Supplementary Figure 7. A typical experiment showing changes in ATP and ADP values following a 1hr incubation of INS-1 cells in different glucose concentrations. The figure shows the very low ADP values under all conditions tested resulting in difficulties in determining the ADP/ATP ratio. NB: Values calculated for the same well.
Supplementary Figure 8. MIN-6 cells also show a trend towards reduced mitochondrial function on low glucose media. MIN-6 cells were incubated for 24 hours in 1mM glucose, 1mM glucose + 100µM Tiron and 10mM glucose. Isolated mitochondrial respiratory control ratios (RCRs) were compared for each treatment. Each treatment shows the mean of three independent experiments with statistical comparisons made using Student’s t-test.

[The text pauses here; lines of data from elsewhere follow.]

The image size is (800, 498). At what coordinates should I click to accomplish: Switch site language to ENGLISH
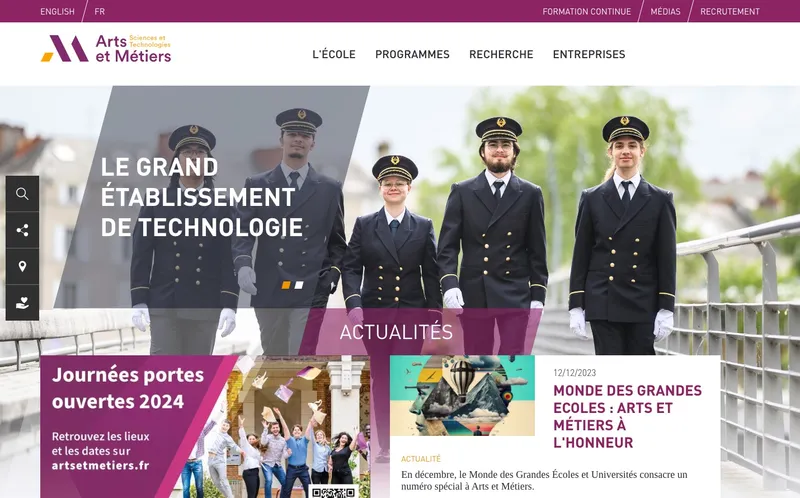coord(57,11)
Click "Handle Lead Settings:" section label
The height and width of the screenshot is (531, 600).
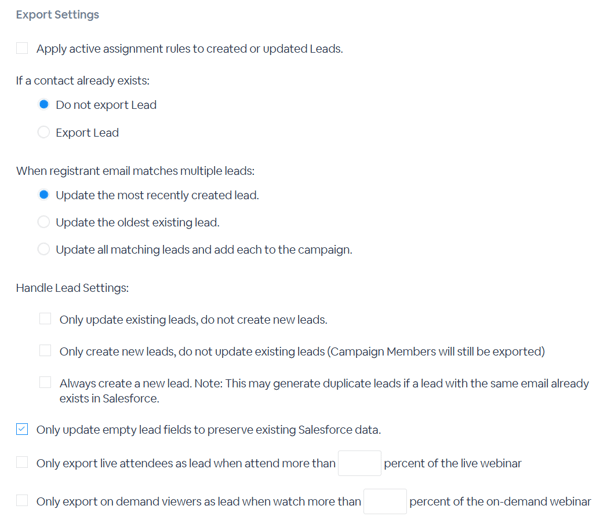[72, 288]
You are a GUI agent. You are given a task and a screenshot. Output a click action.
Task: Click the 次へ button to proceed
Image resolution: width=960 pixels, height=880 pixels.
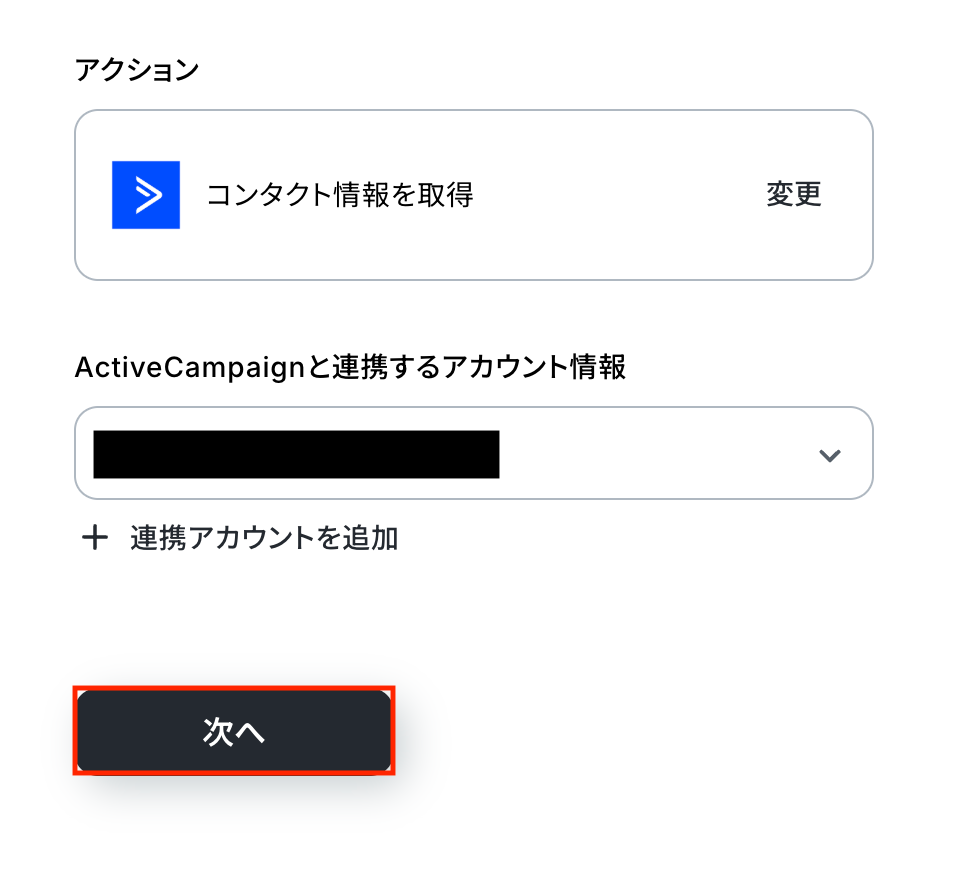(234, 732)
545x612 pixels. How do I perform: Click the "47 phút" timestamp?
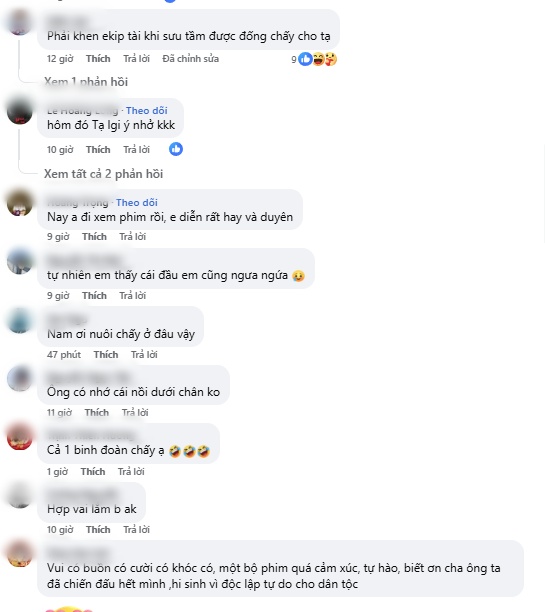pyautogui.click(x=64, y=354)
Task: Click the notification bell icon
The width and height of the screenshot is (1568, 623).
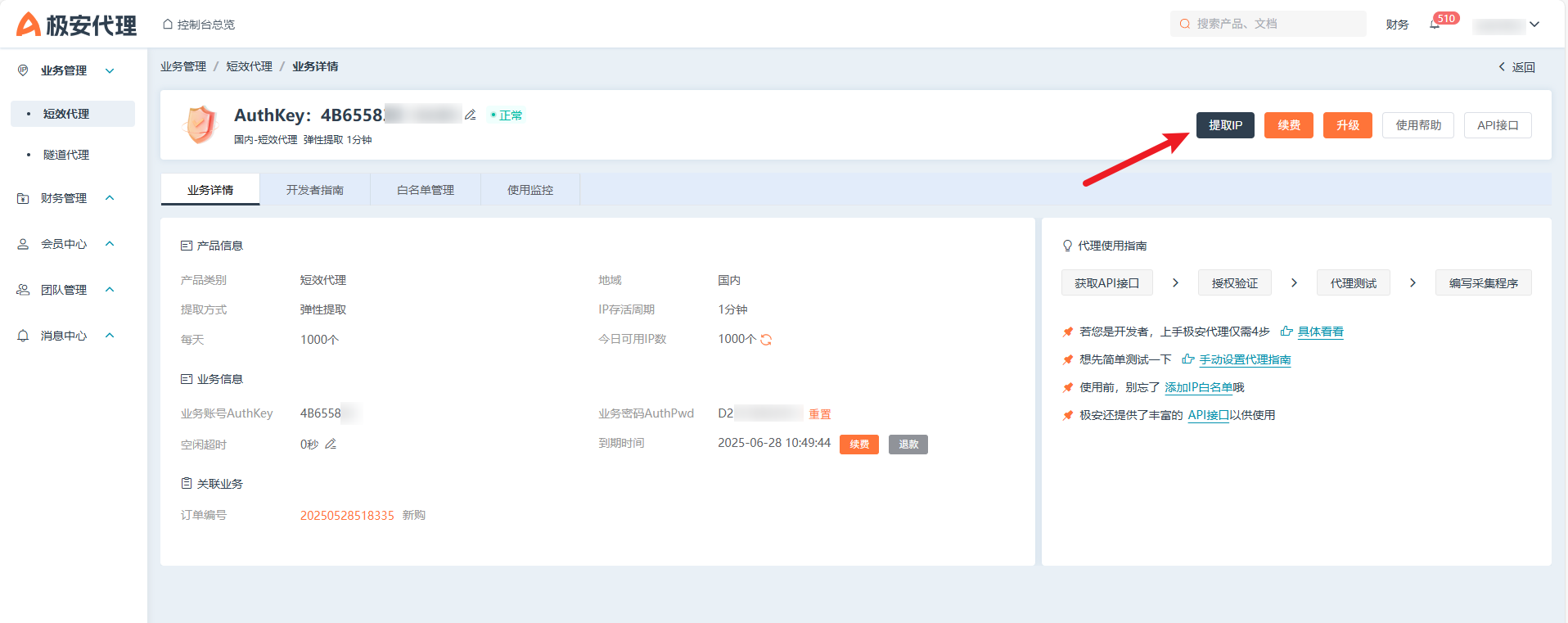Action: [1435, 25]
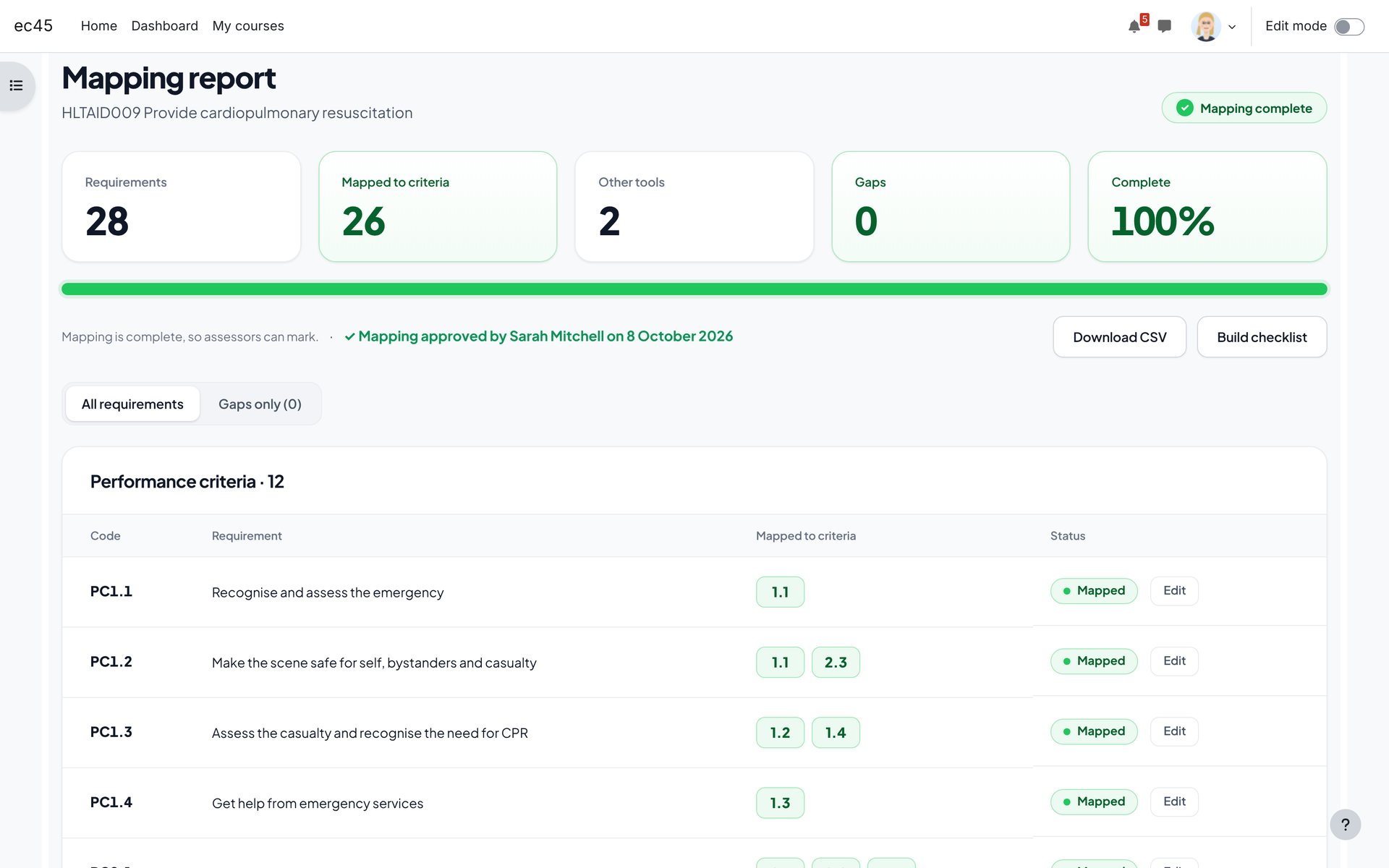1389x868 pixels.
Task: Click Build checklist button
Action: (1261, 337)
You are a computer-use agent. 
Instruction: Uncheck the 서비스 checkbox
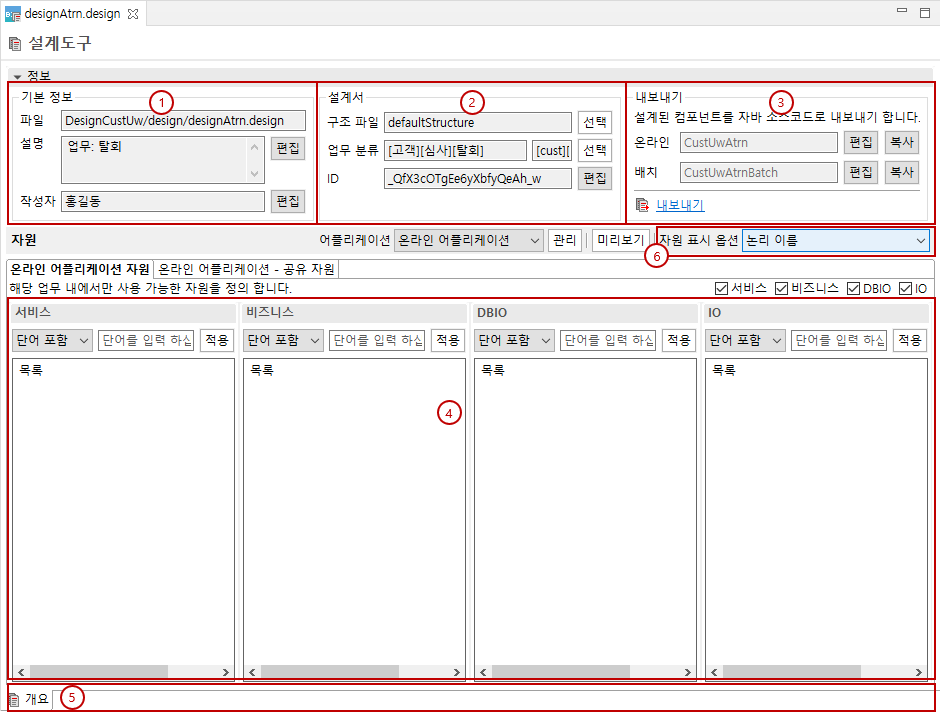point(720,288)
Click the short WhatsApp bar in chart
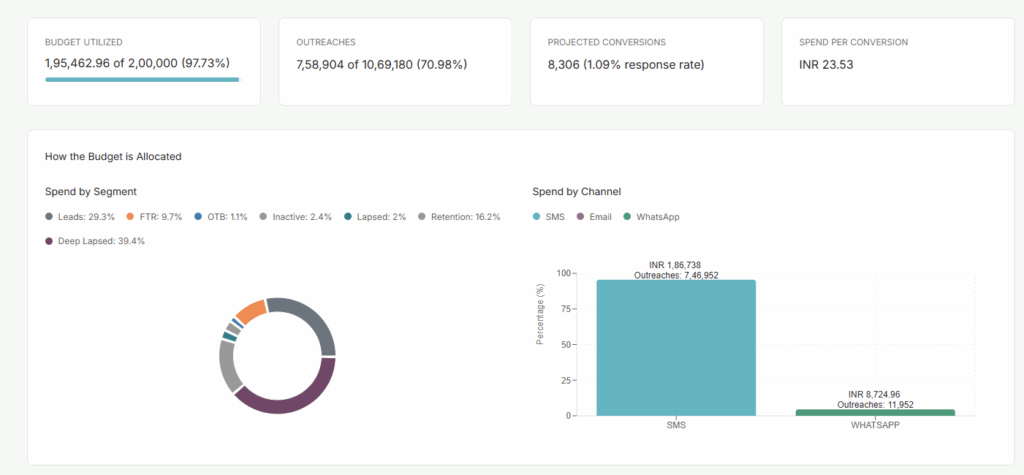 (x=875, y=411)
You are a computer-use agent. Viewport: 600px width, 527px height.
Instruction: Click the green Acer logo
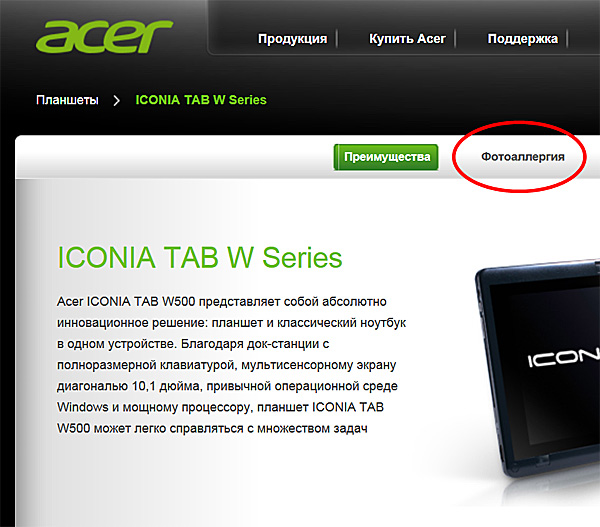104,37
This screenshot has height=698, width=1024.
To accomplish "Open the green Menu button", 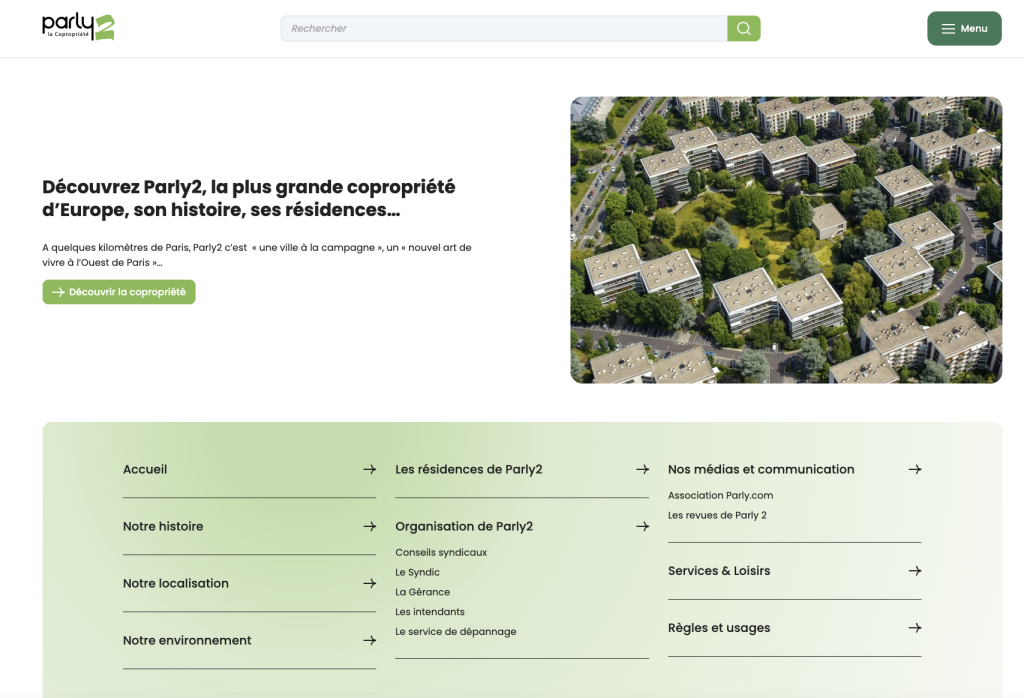I will point(963,29).
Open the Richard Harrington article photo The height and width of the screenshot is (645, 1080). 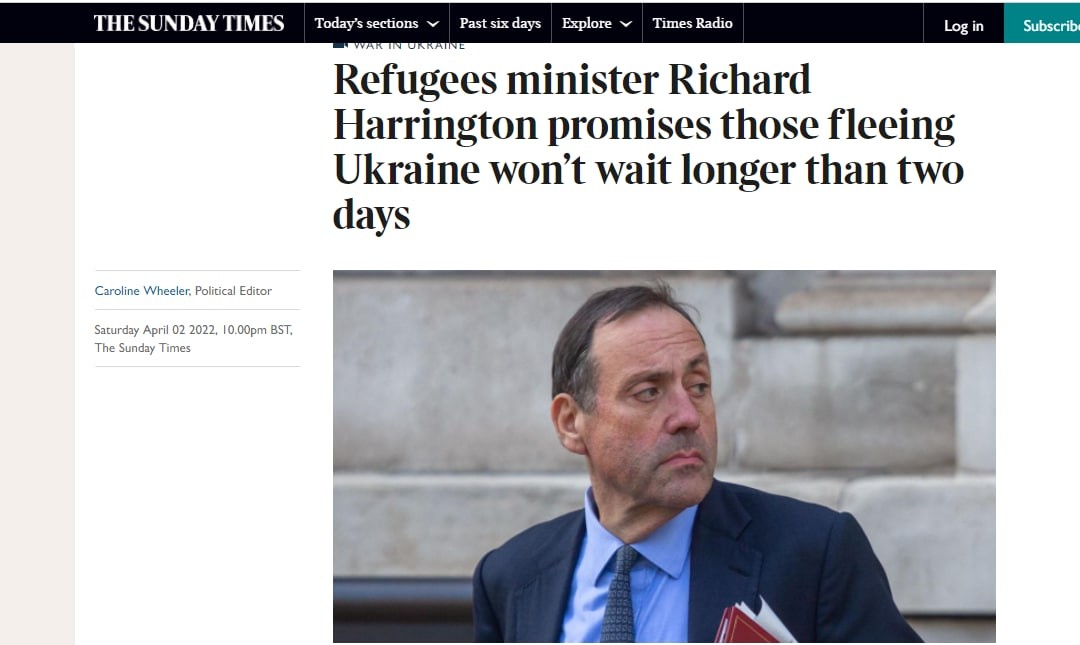(664, 456)
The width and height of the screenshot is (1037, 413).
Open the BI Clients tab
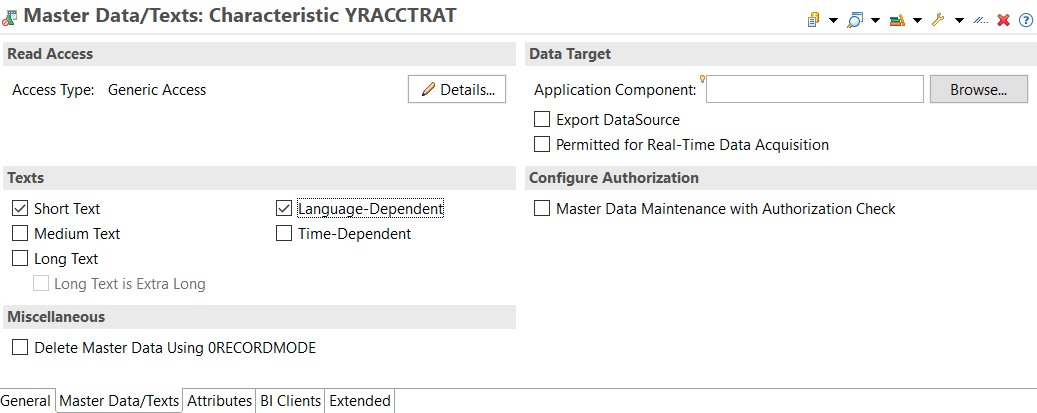click(x=291, y=401)
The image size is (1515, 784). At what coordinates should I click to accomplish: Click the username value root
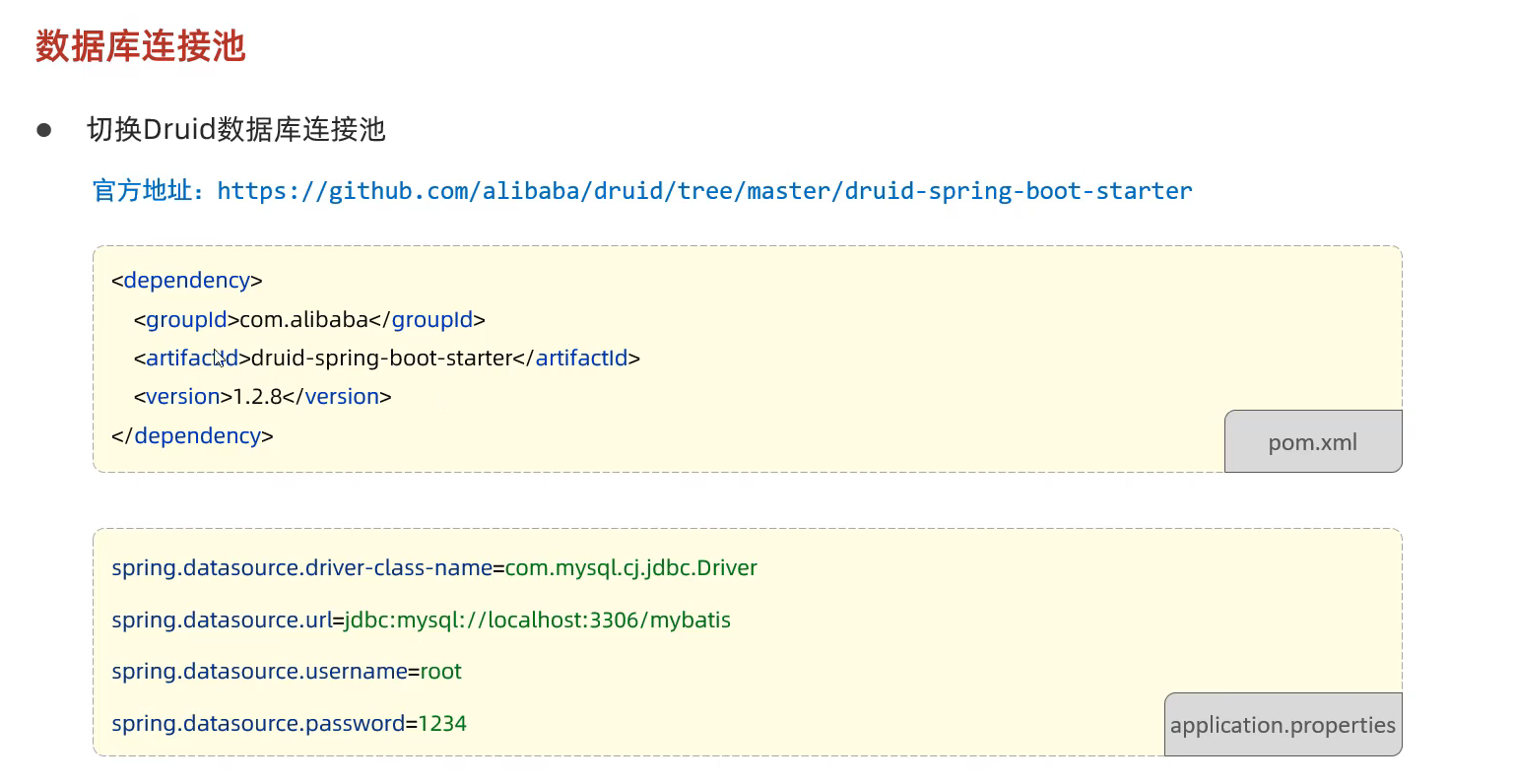440,672
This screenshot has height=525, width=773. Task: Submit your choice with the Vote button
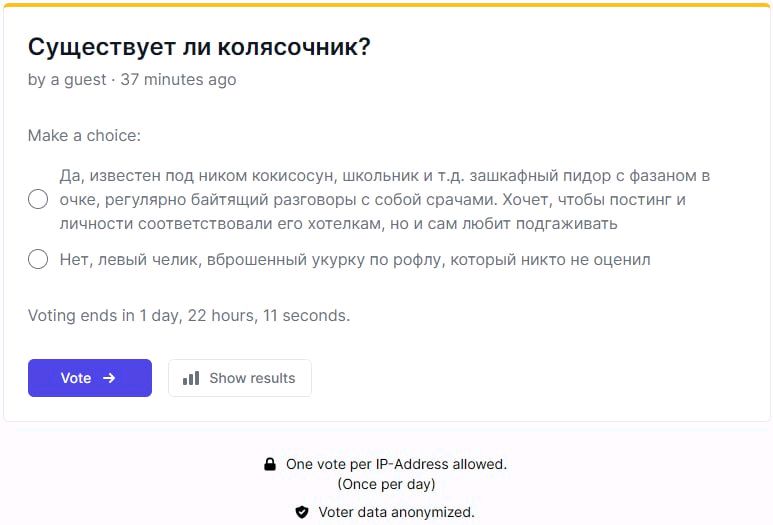(89, 378)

Supplementary Figure 9. INS-1 cells express high levels of the lipidated form of LC3 associated with the autophagsome. This makes it very difficult to quantify changes in levels of the lipidated form (LC3-II) relative to the non-autophagosome form (LC3-I) by immunoblotting.
Supplementary File 2. FCCP optimization as a mitochondrial uncoupling agent in INS-1 cells.